▶ _What you have to do_: Turn every row below into a numbered list, dropping any blank lines.

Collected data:
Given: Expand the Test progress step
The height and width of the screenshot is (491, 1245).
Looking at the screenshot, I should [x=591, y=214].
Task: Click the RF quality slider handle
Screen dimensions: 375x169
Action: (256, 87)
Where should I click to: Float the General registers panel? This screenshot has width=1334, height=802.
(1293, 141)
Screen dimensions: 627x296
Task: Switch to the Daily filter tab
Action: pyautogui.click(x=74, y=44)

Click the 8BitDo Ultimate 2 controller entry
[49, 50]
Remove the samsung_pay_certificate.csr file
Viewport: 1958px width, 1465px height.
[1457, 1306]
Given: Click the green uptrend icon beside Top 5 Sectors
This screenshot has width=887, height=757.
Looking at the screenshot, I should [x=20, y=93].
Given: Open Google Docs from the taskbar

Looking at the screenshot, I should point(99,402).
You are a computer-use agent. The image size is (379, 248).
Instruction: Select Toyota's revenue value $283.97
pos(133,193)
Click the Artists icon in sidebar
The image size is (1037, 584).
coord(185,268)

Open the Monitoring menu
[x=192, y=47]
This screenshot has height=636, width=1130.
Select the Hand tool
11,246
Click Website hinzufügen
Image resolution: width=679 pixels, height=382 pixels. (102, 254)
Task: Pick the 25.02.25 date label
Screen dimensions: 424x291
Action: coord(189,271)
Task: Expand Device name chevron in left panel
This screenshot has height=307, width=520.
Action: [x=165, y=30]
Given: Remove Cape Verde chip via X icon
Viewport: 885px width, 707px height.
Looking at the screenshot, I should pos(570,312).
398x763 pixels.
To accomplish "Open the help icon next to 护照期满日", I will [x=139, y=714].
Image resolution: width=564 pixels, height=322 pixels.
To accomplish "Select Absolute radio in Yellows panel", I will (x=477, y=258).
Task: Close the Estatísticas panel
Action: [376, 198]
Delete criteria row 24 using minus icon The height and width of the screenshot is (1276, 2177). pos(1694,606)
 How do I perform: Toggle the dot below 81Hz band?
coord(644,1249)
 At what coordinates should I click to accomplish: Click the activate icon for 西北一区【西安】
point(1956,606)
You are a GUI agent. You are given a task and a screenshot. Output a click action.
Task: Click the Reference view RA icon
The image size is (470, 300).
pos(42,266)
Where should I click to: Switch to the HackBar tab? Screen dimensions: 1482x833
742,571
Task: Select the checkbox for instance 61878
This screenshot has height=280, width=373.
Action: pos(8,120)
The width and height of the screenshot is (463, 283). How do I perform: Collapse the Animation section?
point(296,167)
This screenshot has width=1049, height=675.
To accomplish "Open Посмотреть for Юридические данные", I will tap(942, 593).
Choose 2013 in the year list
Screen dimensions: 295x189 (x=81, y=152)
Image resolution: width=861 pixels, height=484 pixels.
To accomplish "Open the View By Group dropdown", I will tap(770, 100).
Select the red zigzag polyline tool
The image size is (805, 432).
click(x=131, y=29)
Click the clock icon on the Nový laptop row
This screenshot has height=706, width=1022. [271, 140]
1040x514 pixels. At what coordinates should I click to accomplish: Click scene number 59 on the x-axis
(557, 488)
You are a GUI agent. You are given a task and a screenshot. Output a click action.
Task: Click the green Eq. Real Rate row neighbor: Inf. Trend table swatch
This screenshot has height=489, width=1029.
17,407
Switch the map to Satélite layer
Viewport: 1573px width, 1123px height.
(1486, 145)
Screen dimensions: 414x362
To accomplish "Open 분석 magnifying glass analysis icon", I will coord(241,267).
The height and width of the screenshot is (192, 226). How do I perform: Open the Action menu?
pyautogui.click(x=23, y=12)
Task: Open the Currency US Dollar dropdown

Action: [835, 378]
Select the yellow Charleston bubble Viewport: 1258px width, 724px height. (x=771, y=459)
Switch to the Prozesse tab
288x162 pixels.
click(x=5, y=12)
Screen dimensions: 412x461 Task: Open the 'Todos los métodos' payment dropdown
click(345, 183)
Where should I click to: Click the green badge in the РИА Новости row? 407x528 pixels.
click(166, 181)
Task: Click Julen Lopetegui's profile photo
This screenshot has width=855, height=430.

▶ _Solution to the problem_:
1. Given: Expand the Test progress step
2. The height and width of the screenshot is (491, 1245).
3. Looking at the screenshot, I should [x=591, y=214].
4. Task: Click the RF quality slider handle
5. Screen dimensions: 375x169
6. Action: (256, 87)
7. Where should I click to: Float the General registers panel? This screenshot has width=1334, height=802.
8. (1293, 141)
9. Screen dimensions: 627x296
10. Task: Switch to the Daily filter tab
11. Action: pyautogui.click(x=74, y=44)
12. Click the 8BitDo Ultimate 2 controller entry
13. [49, 50]
14. Remove the samsung_pay_certificate.csr file
15. Viewport: 1958px width, 1465px height.
16. [1457, 1306]
17. Given: Click the green uptrend icon beside Top 5 Sectors
18. This screenshot has width=887, height=757.
19. Looking at the screenshot, I should [x=20, y=93].
20. Given: Open Google Docs from the taskbar
21. Looking at the screenshot, I should point(99,402).
22. You are a computer-use agent. The image size is (379, 248).
23. Instruction: Select Toyota's revenue value $283.97
24. pos(133,193)
25. Click the Artists icon in sidebar
26. The image size is (1037, 584).
27. coord(185,268)
28. Open the Monitoring menu
29. [x=192, y=47]
30. This screenshot has height=636, width=1130.
31. Select the Hand tool
32. 11,246
33. Click Website hinzufügen
34. Image resolution: width=679 pixels, height=382 pixels. (102, 254)
35. Task: Pick the 25.02.25 date label
36. Screen dimensions: 424x291
37. Action: coord(189,271)
38. Task: Expand Device name chevron in left panel
39. This screenshot has height=307, width=520.
40. Action: [x=165, y=30]
41. Given: Remove Cape Verde chip via X icon
42. Viewport: 885px width, 707px height.
43. Looking at the screenshot, I should pos(570,312).
44. 398x763 pixels.
45. To accomplish "Open the help icon next to 护照期满日", I will [x=139, y=714].
46. Image resolution: width=564 pixels, height=322 pixels.
47. To accomplish "Select Absolute radio in Yellows panel", I will (x=477, y=258).
48. Task: Close the Estatísticas panel
49. Action: [376, 198]
50. Delete criteria row 24 using minus icon The height and width of the screenshot is (1276, 2177). pos(1694,606)
51.  How do I perform: Toggle the dot below 81Hz band?
52. coord(644,1249)
53.  At what coordinates should I click to accomplish: Click the activate icon for 西北一区【西安】
54. point(1956,606)
55. You are a GUI agent. You are given a task and a screenshot. Output a click action.
56. Task: Click the Reference view RA icon
57. The image size is (470, 300).
58. pos(42,266)
59. Where should I click to: Switch to the HackBar tab? Screen dimensions: 1482x833
60. 742,571
61. Task: Select the checkbox for instance 61878
62. This screenshot has height=280, width=373.
63. Action: pos(8,120)
64. The width and height of the screenshot is (463, 283). How do I perform: Collapse the Animation section?
65. point(296,167)
66. This screenshot has width=1049, height=675.
67. To accomplish "Open Посмотреть for Юридические данные", I will tap(942, 593).
68. Choose 2013 in the year list
69. Screen dimensions: 295x189 (x=81, y=152)
70. Image resolution: width=861 pixels, height=484 pixels.
71. To accomplish "Open the View By Group dropdown", I will tap(770, 100).
72. Select the red zigzag polyline tool
73. The image size is (805, 432).
74. click(x=131, y=29)
75. Click the clock icon on the Nový laptop row
76. This screenshot has height=706, width=1022. [271, 140]
77. 1040x514 pixels. At what coordinates should I click to accomplish: Click scene number 59 on the x-axis
78. (557, 488)
79. You are a GUI agent. You are given a task and a screenshot. Output a click action.
80. Task: Click the green Eq. Real Rate row neighbor: Inf. Trend table swatch
81. This screenshot has height=489, width=1029.
82. 17,407
83. Switch the map to Satélite layer
84. Viewport: 1573px width, 1123px height.
85. (1486, 145)
86. Screen dimensions: 414x362
87. To accomplish "Open 분석 magnifying glass analysis icon", I will coord(241,267).
88. The height and width of the screenshot is (192, 226). How do I perform: Open the Action menu?
89. pyautogui.click(x=23, y=12)
90. Task: Open the Currency US Dollar dropdown
91. Action: [835, 378]
92. Select the yellow Charleston bubble Viewport: 1258px width, 724px height. (x=771, y=459)
93. Switch to the Prozesse tab
94. 288x162 pixels.
95. click(x=5, y=12)
96. Screen dimensions: 412x461 Task: Open the 'Todos los métodos' payment dropdown
97. click(345, 183)
98. Where should I click to: Click the green badge in the РИА Новости row? 407x528 pixels.
99. click(166, 181)
100. Task: Click Julen Lopetegui's profile photo
101. This screenshot has width=855, height=430.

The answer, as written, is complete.